#### [DIRECTION]
Write the next part of the essay about the Tibetan amulet box, picking up after its final sentence.

I looked closely to figure out the deity depicted on the front of the amulet box: Was it Jetsun Dolma? - Hard to tell with only the head showing.
The Ga'u was probably as old as the hills with the holy image yellowed and weather-beaten. But Arya Tara would make sense. Placing your faith in her, and especially so in her green version, is said to effectively protect one from all kinds of obstacles and that's the whole purpose of a Tibetan protective amulet box after all.
While holding up the amulet box as I dusted my altar, fragments of an old conversation came to mind:
"What's this, Pala?"
"It's a Ga'u. I wore it for protection during the escape from Tibet."
"How did it protect you?"
"It has a holy content that protects the wearer against any harm. But Girls mustn't touch it."
"Why mustn't girls touch it?"
"Girls just mustn't touch it," was the laconic answer.
I must have been around seven or eight years old, just about starting to realise that humans come in two forms. An amulet box that loses its protective power when touched by a girl? Are girls so mighty they can disempower a Ga'u just at a touch? Innocent thoughts.
One day when no one was around I quietly approached the altar. The idea was too tempting. So I opened the glass cupboard and clandestinely poked the Ga'u sitting in a corner with one finger. After I had done what was forbidden, I expected something terrible to happen. But nothing happened for the longest time, neither to my dad whose protector was now wrecked, nor to me as some kind of divine punishment. Eventually, I concluded that the Ga'u must have been damaged. Soon I forgot about it and didn't think of "girls mustn't touch it" until much later when I stepped into a monastery in Tibet as an adult.
Many monasteries have a side-chapel housing so-called Dharmapalas or protector deities. Above the entrance are signs saying: "Ladies not allowed". Tibetans say it's because women are unclean and their presence would displease the Dharmapalas - or their jealous consorts to be precise. Only Tibetans can think of such an explanation. But most of the time there is no explanation at all. You just have to go with the flow, meaning you have to wait outside.

#### [DATA LINES]

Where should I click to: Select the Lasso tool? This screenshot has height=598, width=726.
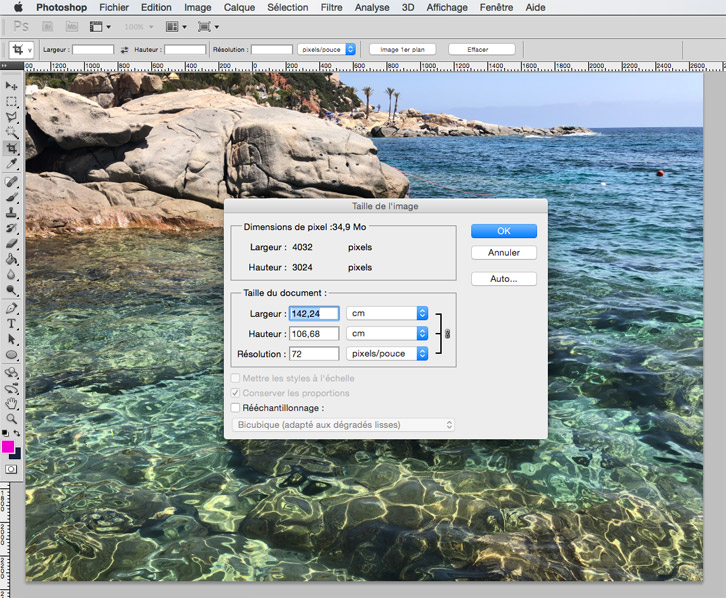(x=12, y=117)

#### [RESPONSE]
I was concerned what foreign tourists would think. "Women not allowed" could quickly slide into the same category as "Blacks not allowed" or "Jews not allowed". It could share the disdainful company with Apartheid and Anti-Semitism. Once in bad odour, it's hard to get rid of.
"Akhaa," I sighed, "I came from so far and now I am not allowed to go inside, adzeee, phanga-la!" The caretaker monk heard me. He had pity on me but still wouldn't let me enter. Instead he gave me the following word of advice: "Bumo, the Dharmapalas off limits in this monastery are on open display at the next monastery down the road. Just go there."
It was a well-meant insider's tip. It was also when I began to suspect that it's the monasteries which decide who displeases the Dharmapalas. My suspicion was reinforced during another occasion when I traveled in a group led by a Lama who "exceptionally authorised" women to enter a forbidden protector chapel. He simply overruled. All this seemed to suggest that barring women from entering certain parts of a monastery is probably just about putting on an air of great importance: "We have something so important here, that you cannot see it."
And there isn't anything to marvel that would justify the fuss in the first place. To all the ladies who have never seen a protector chapel from the inside and have been dying to see one: You haven't missed a thing! All you'd be able to find after stepping into what is usually a moldy, dark room are furiously looking statues drowned in loads of Khatas wrapped around them. Any ride through a tunnel of horror is more interesting. It's best not to even care about not being let in. It is most definitely specific monasteries in Tibet creating a fuss because in Tibetan monasteries abroad everyone can view Dharmapalas if they wanted to.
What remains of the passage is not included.